General characteristics
- Displacement: 213 tons
- Length: not known
- Beam: not known
- Draught: not known
- Propulsion: steam engine; side wheel-propelled;
- Speed: not known
- Complement: not known
- Armament: not known

= USS Benefit =

Ship

USS Benefit was a steamer acquired by the Union Navy during the American Civil War. She was used by the Union Navy as a tugboat and general transport in support of the Union Navy blockade of Confederate waterways.

== Steamer borrowed by the Union Navy for use on the Mississippi River ==

Benefit, a sidewheel steamer built at Metropolis, Illinois, in 1863, was temporarily acquired by the Union Navy sometime either late in that year or early in 1864 from Mr. Edward Buse for use of the Mississippi Squadron as a tug and general transport.

=== Manned by a civilian crew and a ship’s master designated by the owner ===

Manned by a civilian crew and commanded by an officer appointed by her owner, under the direction of Acting Master John D. Harty, the steamer began serving the Navy early in February 1864 if not before then.

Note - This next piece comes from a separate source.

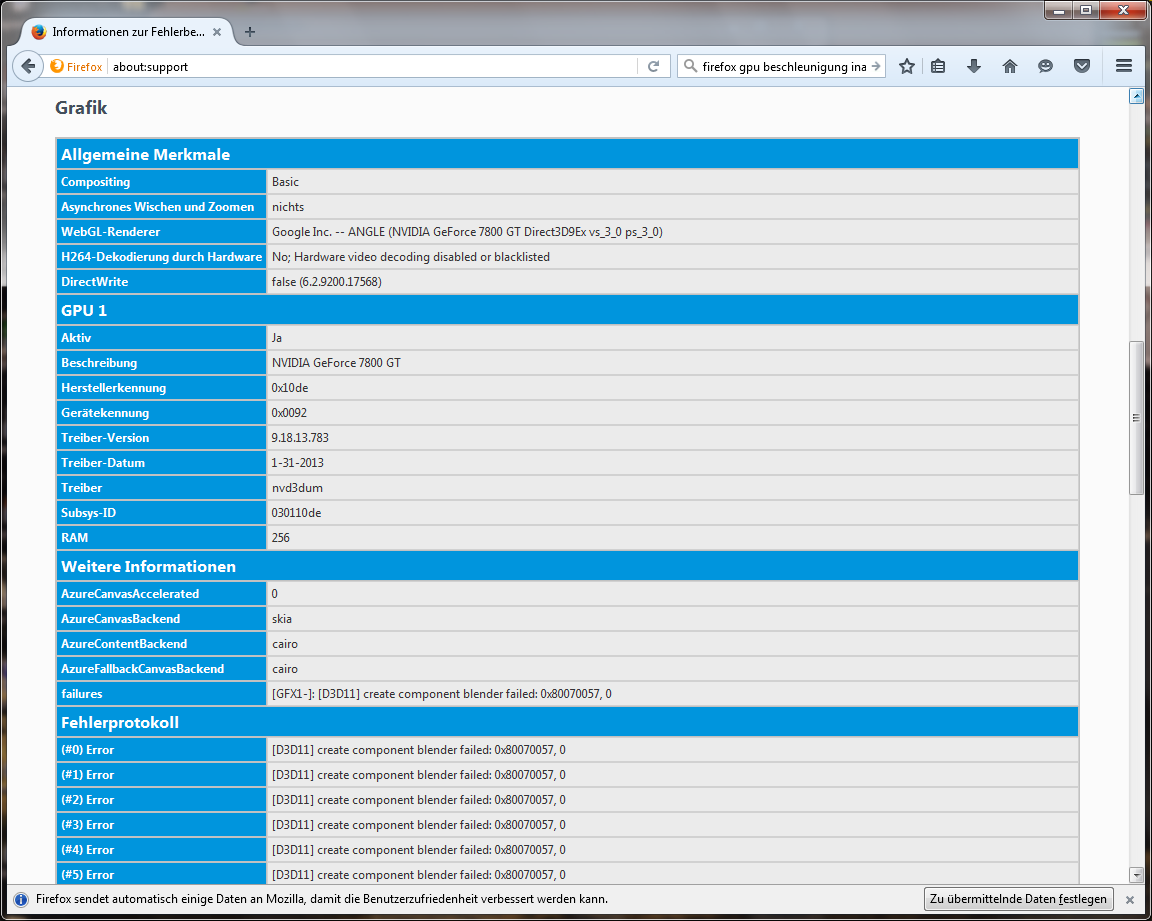
Task: Click the Firefox identity icon in address bar
Action: 77,67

Her first documented mission began at noon on February 2 of that year when she departed Cairo, Illinois, and descended the Mississippi River with important dispatches for Rear Admiral David Dixon Porter.

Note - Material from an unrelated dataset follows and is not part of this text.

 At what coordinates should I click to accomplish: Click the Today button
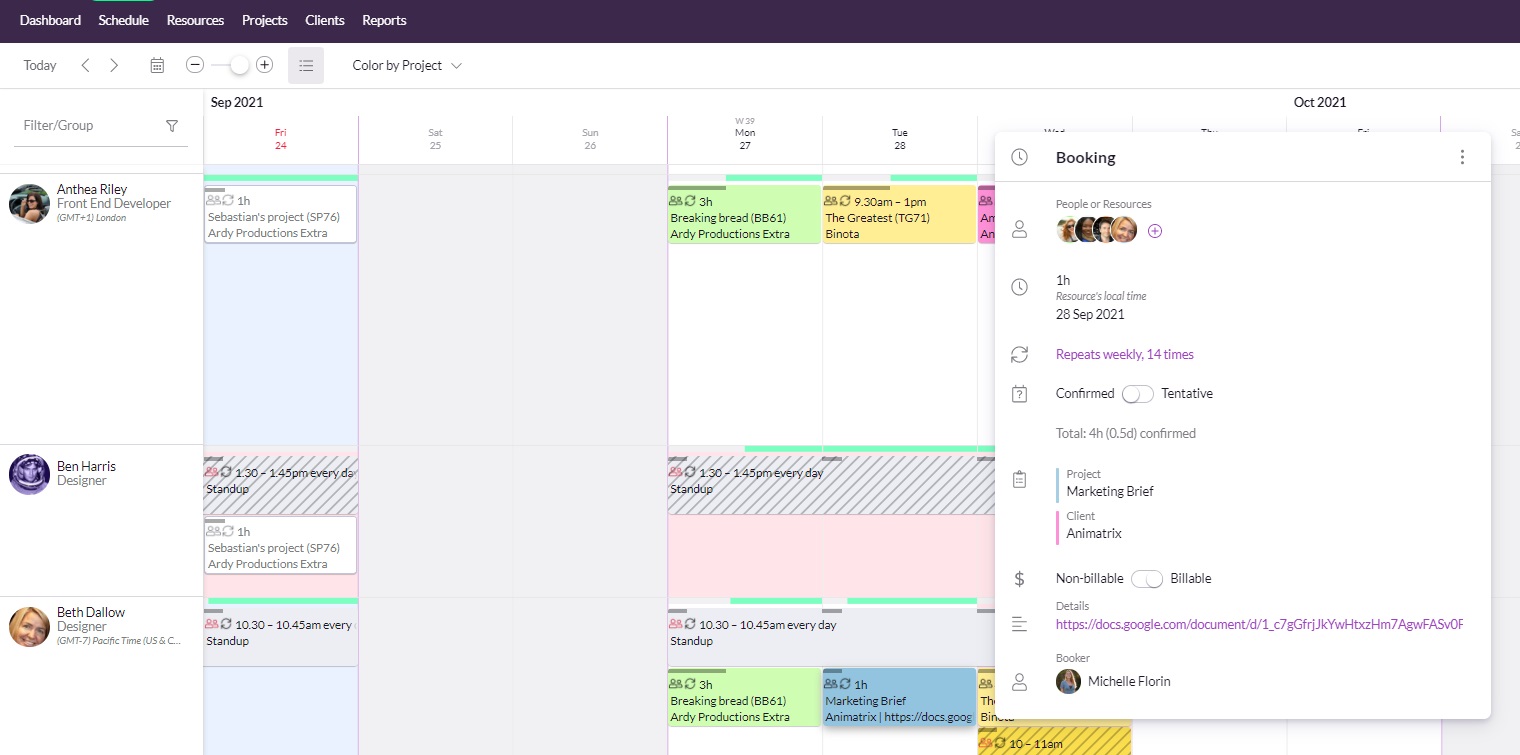(x=40, y=64)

=== Civilian master killed while bearing dispatches for Admiral Porter ===

The tug's most notable service occurred during the joint Army Navy expedition up the Red River in the spring of 1864. While engaged in this operation, she braved the fire of a four-gun battery some 50 miles above Grand Ecore, to carry information to the admiral. The civilian master of the tug was killed in the action, and Lt. Silas W. Terry took charge of the vessel so that she might complete her mission.

=== Continued service through the end of war ===

After Porter's Flotilla succeeded in withdrawing from the Red River, Benefit continued to serve on the Mississippi and its tributaries supporting the Mississippi Squadron until after the Confederacy collapsed in April 1865.

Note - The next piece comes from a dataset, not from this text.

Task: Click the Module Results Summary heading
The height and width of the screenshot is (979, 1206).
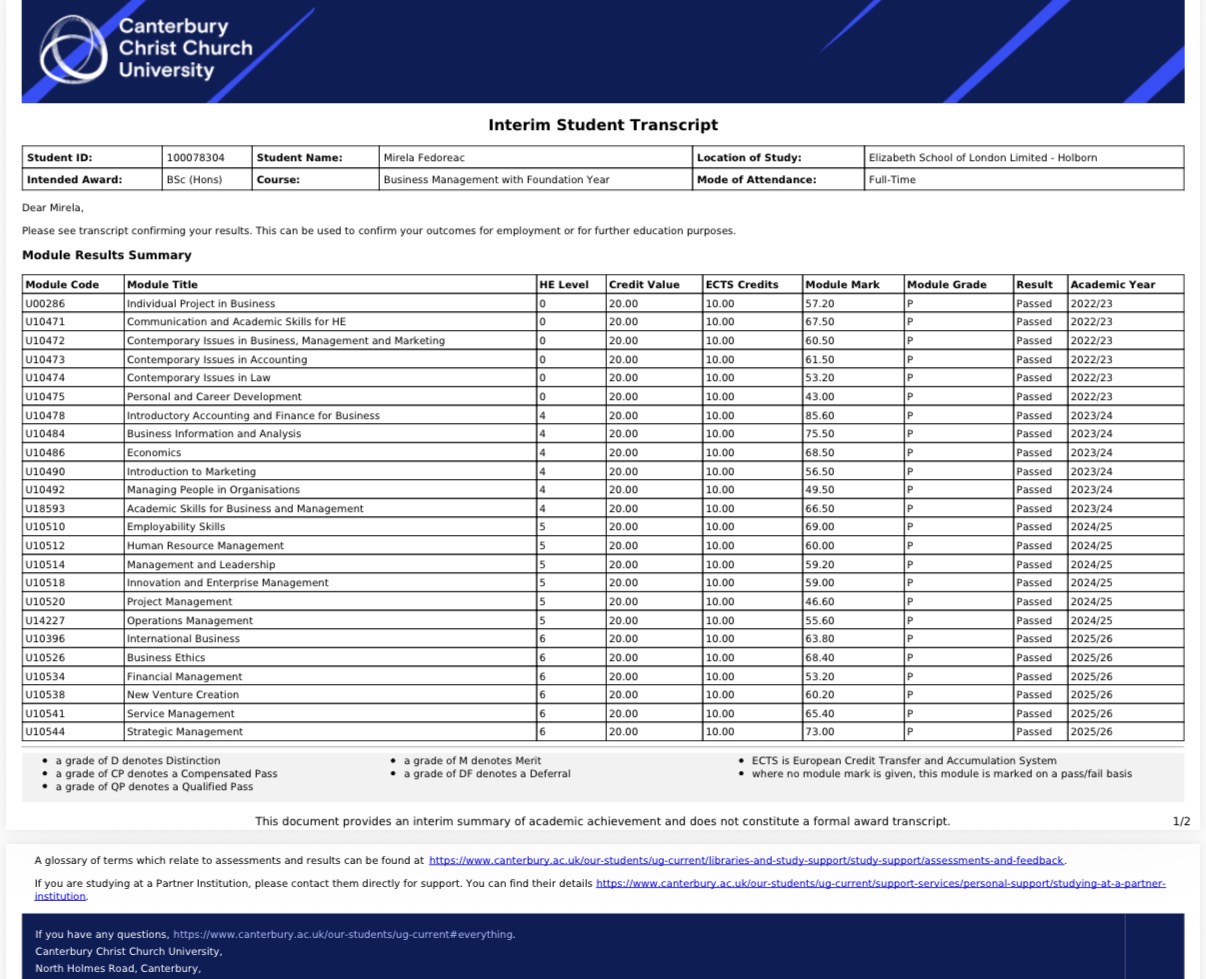Action: 107,255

== Tug turned over to owner who returned it to service on the Mississippi ==

On April 9, 1865, the day of General Robert E. Lee’s surrender at Appomattox Court House, her commanding officer was ordered to turn all public property on board Benefit over to the naval station at Monnek City, Illinois; and, soon thereafter, she was returned to her owner. The tug resumed merchant service and continued to operate on the Mississippi River system until she was destroyed by fire on April 6, 1867, at Starks Landing, Alabama.